■ Material provided:
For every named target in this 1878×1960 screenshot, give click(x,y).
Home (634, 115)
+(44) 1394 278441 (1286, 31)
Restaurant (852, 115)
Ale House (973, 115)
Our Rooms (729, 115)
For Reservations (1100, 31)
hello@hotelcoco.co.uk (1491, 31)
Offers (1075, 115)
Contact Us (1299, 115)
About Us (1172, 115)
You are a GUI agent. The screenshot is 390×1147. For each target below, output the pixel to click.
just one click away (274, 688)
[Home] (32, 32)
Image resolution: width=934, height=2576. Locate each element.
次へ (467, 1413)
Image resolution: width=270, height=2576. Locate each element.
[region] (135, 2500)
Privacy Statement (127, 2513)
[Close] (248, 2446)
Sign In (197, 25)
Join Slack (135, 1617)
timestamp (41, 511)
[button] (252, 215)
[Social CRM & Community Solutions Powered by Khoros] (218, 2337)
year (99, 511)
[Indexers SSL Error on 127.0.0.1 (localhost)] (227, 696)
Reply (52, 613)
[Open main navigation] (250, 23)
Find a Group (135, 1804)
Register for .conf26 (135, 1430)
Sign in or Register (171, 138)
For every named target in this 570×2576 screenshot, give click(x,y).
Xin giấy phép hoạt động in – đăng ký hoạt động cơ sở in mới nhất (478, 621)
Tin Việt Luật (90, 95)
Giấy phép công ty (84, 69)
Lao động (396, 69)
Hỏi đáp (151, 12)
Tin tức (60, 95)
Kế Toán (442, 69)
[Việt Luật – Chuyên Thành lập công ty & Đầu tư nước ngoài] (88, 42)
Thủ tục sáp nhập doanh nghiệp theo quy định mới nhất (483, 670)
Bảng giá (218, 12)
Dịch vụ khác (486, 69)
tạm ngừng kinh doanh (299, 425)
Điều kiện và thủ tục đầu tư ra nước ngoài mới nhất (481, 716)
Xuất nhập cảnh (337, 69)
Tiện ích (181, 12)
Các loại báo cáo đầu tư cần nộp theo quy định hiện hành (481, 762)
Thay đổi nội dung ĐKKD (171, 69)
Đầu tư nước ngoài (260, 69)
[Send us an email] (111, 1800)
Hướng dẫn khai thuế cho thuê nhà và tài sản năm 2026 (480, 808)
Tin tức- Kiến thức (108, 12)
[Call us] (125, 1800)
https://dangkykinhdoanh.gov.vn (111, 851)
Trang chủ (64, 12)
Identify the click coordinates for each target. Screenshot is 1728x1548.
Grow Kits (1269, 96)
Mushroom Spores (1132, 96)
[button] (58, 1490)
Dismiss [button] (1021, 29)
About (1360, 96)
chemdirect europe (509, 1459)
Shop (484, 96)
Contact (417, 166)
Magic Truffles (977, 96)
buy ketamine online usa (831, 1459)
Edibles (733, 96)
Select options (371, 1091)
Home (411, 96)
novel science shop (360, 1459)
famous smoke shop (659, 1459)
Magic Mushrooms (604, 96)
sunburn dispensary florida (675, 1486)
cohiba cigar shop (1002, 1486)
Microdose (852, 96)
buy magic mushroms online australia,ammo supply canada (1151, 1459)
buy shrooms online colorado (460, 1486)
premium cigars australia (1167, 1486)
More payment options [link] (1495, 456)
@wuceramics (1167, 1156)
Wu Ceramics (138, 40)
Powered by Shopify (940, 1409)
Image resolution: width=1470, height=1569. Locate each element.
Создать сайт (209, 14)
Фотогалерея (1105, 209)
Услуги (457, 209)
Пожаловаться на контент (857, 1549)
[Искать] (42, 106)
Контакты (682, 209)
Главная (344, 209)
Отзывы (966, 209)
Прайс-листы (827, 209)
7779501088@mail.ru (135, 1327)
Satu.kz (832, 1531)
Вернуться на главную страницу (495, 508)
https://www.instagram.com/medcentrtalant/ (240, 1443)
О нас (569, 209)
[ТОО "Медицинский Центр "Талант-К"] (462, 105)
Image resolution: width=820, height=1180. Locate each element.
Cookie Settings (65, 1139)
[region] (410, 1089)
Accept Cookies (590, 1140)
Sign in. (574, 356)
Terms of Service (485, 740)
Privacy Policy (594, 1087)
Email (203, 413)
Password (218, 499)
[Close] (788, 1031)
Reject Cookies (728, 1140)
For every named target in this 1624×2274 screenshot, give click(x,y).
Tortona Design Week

■ Problem to solve:
Each record above should be returned exactly as it appears.

■ Exercise output:
For every named target in this 1878×1960 screenshot, give click(x,y).
Home (634, 115)
+(44) 1394 278441 (1286, 31)
Restaurant (852, 115)
Ale House (973, 115)
Our Rooms (729, 115)
For Reservations (1100, 31)
hello@hotelcoco.co.uk (1491, 31)
Offers (1075, 115)
Contact Us (1299, 115)
About Us (1172, 115)
You are a GUI agent. The screenshot is 390×1147. For each target below, output the pixel to click.
just one click away (274, 688)
[Home] (32, 32)
Image resolution: width=934, height=2576. Locate each element.
次へ (467, 1413)
Image resolution: width=270, height=2576. Locate each element.
[region] (135, 2500)
Privacy Statement (127, 2513)
[Close] (248, 2446)
Sign In (197, 25)
Join Slack (135, 1617)
timestamp (41, 511)
[button] (252, 215)
[Social CRM & Community Solutions Powered by Khoros] (218, 2337)
year (99, 511)
[Indexers SSL Error on 127.0.0.1 (localhost)] (227, 696)
Reply (52, 613)
[Open main navigation] (250, 23)
Find a Group (135, 1804)
Register for .conf26 (135, 1430)
Sign in or Register (171, 138)
For every named target in this 570×2576 screenshot, give click(x,y).
Xin giấy phép hoạt động in – đăng ký hoạt động cơ sở in mới nhất (478, 621)
Tin Việt Luật (90, 95)
Giấy phép công ty (84, 69)
Lao động (396, 69)
Hỏi đáp (151, 12)
Tin tức (60, 95)
Kế Toán (442, 69)
[Việt Luật – Chuyên Thành lập công ty & Đầu tư nước ngoài] (88, 42)
Thủ tục sáp nhập doanh nghiệp theo quy định mới nhất (483, 670)
Bảng giá (218, 12)
Dịch vụ khác (486, 69)
tạm ngừng kinh doanh (299, 425)
Điều kiện và thủ tục đầu tư ra nước ngoài mới nhất (481, 716)
Xuất nhập cảnh (337, 69)
Tiện ích (181, 12)
Các loại báo cáo đầu tư cần nộp theo quy định hiện hành (481, 762)
Thay đổi nội dung ĐKKD (171, 69)
Đầu tư nước ngoài (260, 69)
[Send us an email] (111, 1800)
Hướng dẫn khai thuế cho thuê nhà và tài sản năm 2026 (480, 808)
Tin tức- Kiến thức (108, 12)
[Call us] (125, 1800)
https://dangkykinhdoanh.gov.vn (111, 851)
Trang chủ (64, 12)
Identify the click coordinates for each target. Screenshot is 1728x1548.
Grow Kits (1269, 96)
Mushroom Spores (1132, 96)
[button] (58, 1490)
Dismiss [button] (1021, 29)
About (1360, 96)
chemdirect europe (509, 1459)
Shop (484, 96)
Contact (417, 166)
Magic Truffles (977, 96)
buy ketamine online usa (831, 1459)
Edibles (733, 96)
Select options (371, 1091)
Home (411, 96)
novel science shop (360, 1459)
famous smoke shop (659, 1459)
Magic Mushrooms (604, 96)
sunburn dispensary florida (675, 1486)
cohiba cigar shop (1002, 1486)
Microdose (852, 96)
buy magic mushroms online australia,ammo supply canada (1151, 1459)
buy shrooms online colorado (460, 1486)
premium cigars australia (1167, 1486)
More payment options [link] (1495, 456)
@wuceramics (1167, 1156)
Wu Ceramics (138, 40)
Powered by Shopify (940, 1409)
Image resolution: width=1470, height=1569. Locate each element.
Создать сайт (209, 14)
Фотогалерея (1105, 209)
Услуги (457, 209)
Пожаловаться на контент (857, 1549)
[Искать] (42, 106)
Контакты (682, 209)
Главная (344, 209)
Отзывы (966, 209)
Прайс-листы (827, 209)
7779501088@mail.ru (135, 1327)
Satu.kz (832, 1531)
Вернуться на главную страницу (495, 508)
https://www.instagram.com/medcentrtalant/ (240, 1443)
О нас (569, 209)
[ТОО "Медицинский Центр "Талант-К"] (462, 105)
Image resolution: width=820, height=1180. Locate each element.
Cookie Settings (65, 1139)
[region] (410, 1089)
Accept Cookies (590, 1140)
Sign in. (574, 356)
Terms of Service (485, 740)
Privacy Policy (594, 1087)
Email (203, 413)
Password (218, 499)
[Close] (788, 1031)
Reject Cookies (728, 1140)
For every named target in this 1624×2274 screenshot, give click(x,y).
Tortona Design Week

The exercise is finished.